Vollautomatische Segmentierung der Zähne in Fernröntgenseitenbildern unter Verwendung statistischer Formmodelle

2018

Darmstadt, Hochschule, Master Thesis, 2018

Fernröntgenseitenbilder (FRS) sind in der Zahnmedizin und der Kieferorthopädie ein wichtiges Hilfsmittel für die Behandlungsplanung. Auf einem FRS wird der Kopf direkt von der Seite aufgenommen. Ein FRS wird unter anderem für die Analyse des Gesichtsschädelaufbaus, der Erfassung der vertikalen und sagittalen bzw. horizontalen Kieferlagebeziehungen und der dentalen Beziehungen verwendet. Für die Analyse eines FRS werden Punkte und Linien markiert und mit diesen Winkel und Strecken berechnet. Die manuelle Analyse von FRS-Aufnahmen ist sehr zeitaufwendig. Da es sich hierbei um die Erkennung von Bildmerkmalen auf 2D-Grauwertbildern handelt, ist es möglich die Analyse von FRS-Aufnahmen zu automatisieren. In dieser Arbeit wird ein System zur vollautomatischen Segmentierung der Zähne in Fernröntgenseitenbilder unter Verwendung statistischer Formmodelle vorgestellt. Aus manuell segmentierten FRS-Aufnahmen wird ein statistisches Modell mit artikuliertem Atlas trainiert. Es wird jeweils ein Modell für Oberkiefer und ein Modell für Unterkiefer gelernt. Es wird dann eine Initialisierung des mittleren Modells auf einem Testbild, anhand von erkannten Bildmerkmalen, durchgeführt.

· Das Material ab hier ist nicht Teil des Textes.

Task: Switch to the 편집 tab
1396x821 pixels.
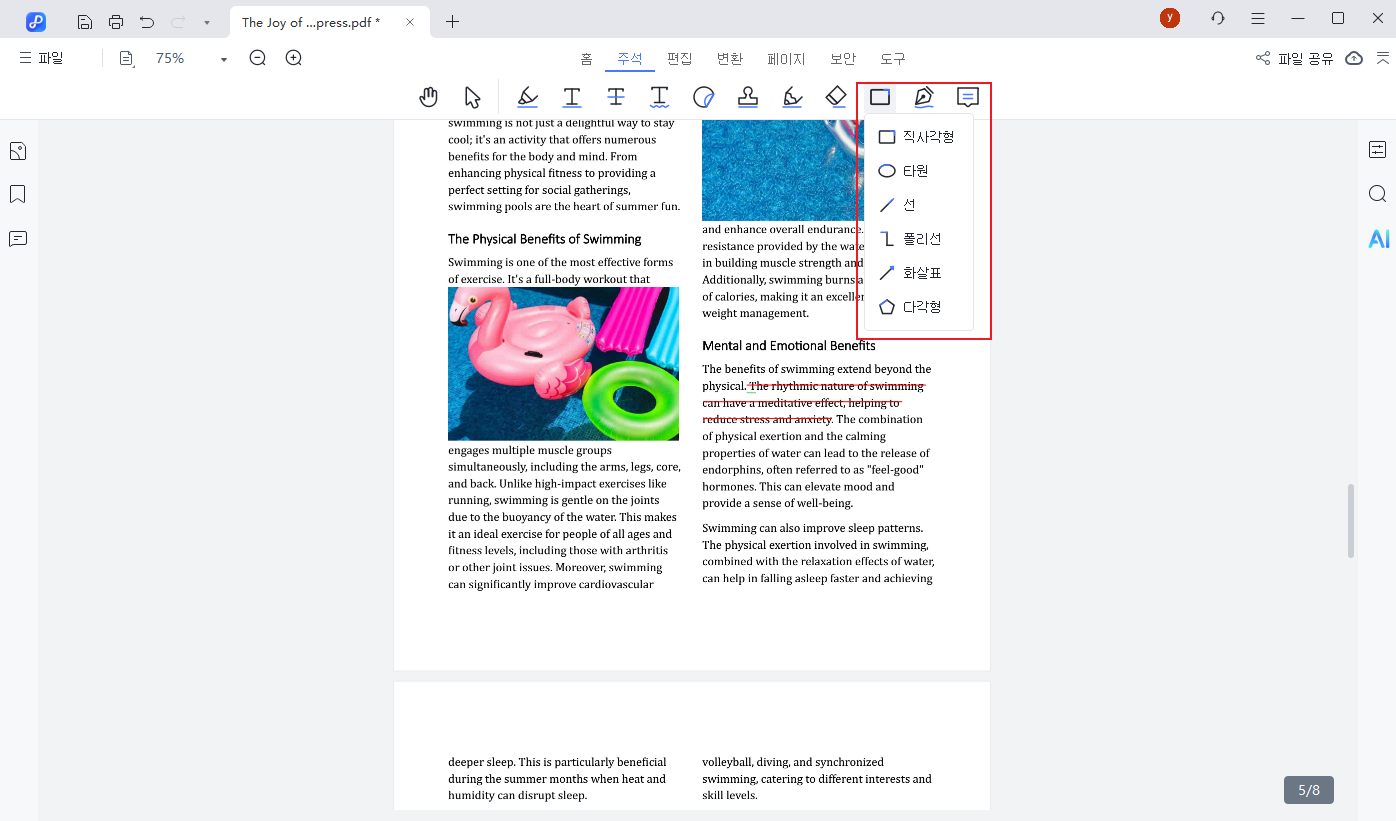Action: point(680,59)
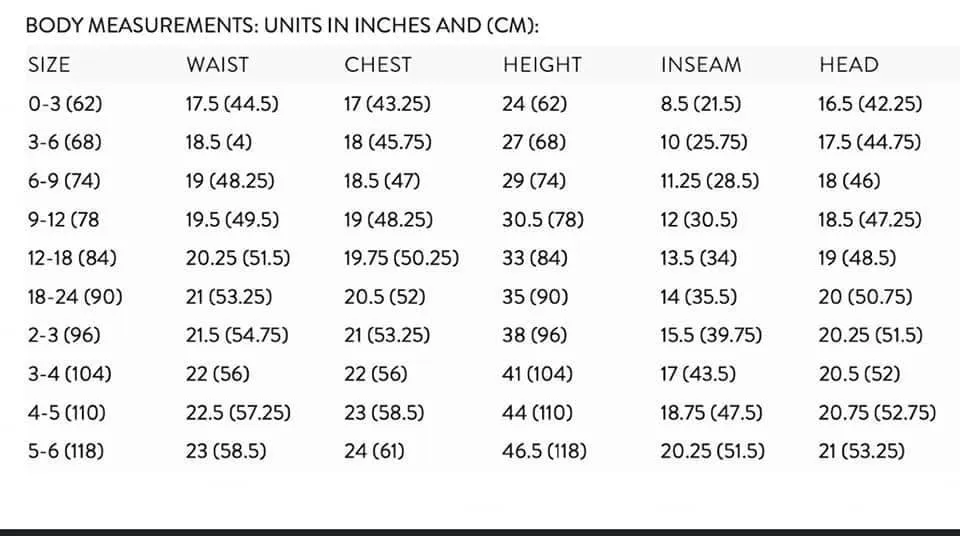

So wird die initiale Position, Rotation und Skalierung des mittleren Modells gefunden. Danach kann das mittlere Modell an ein Testbild angepasst werden. Die Anpassung verwendet die ermittelten Gradienten im Testbild und das gelernte Modellwissen. Die so erhaltenen Segmentierungen werden mit manuellen Segmentierungen verglichen. Der berechnete Mittelwert der Überlappung der automatischen und manuellen Segmentierungen des Ober- und Unterkiefers liegt bei knapp über 80 Prozent.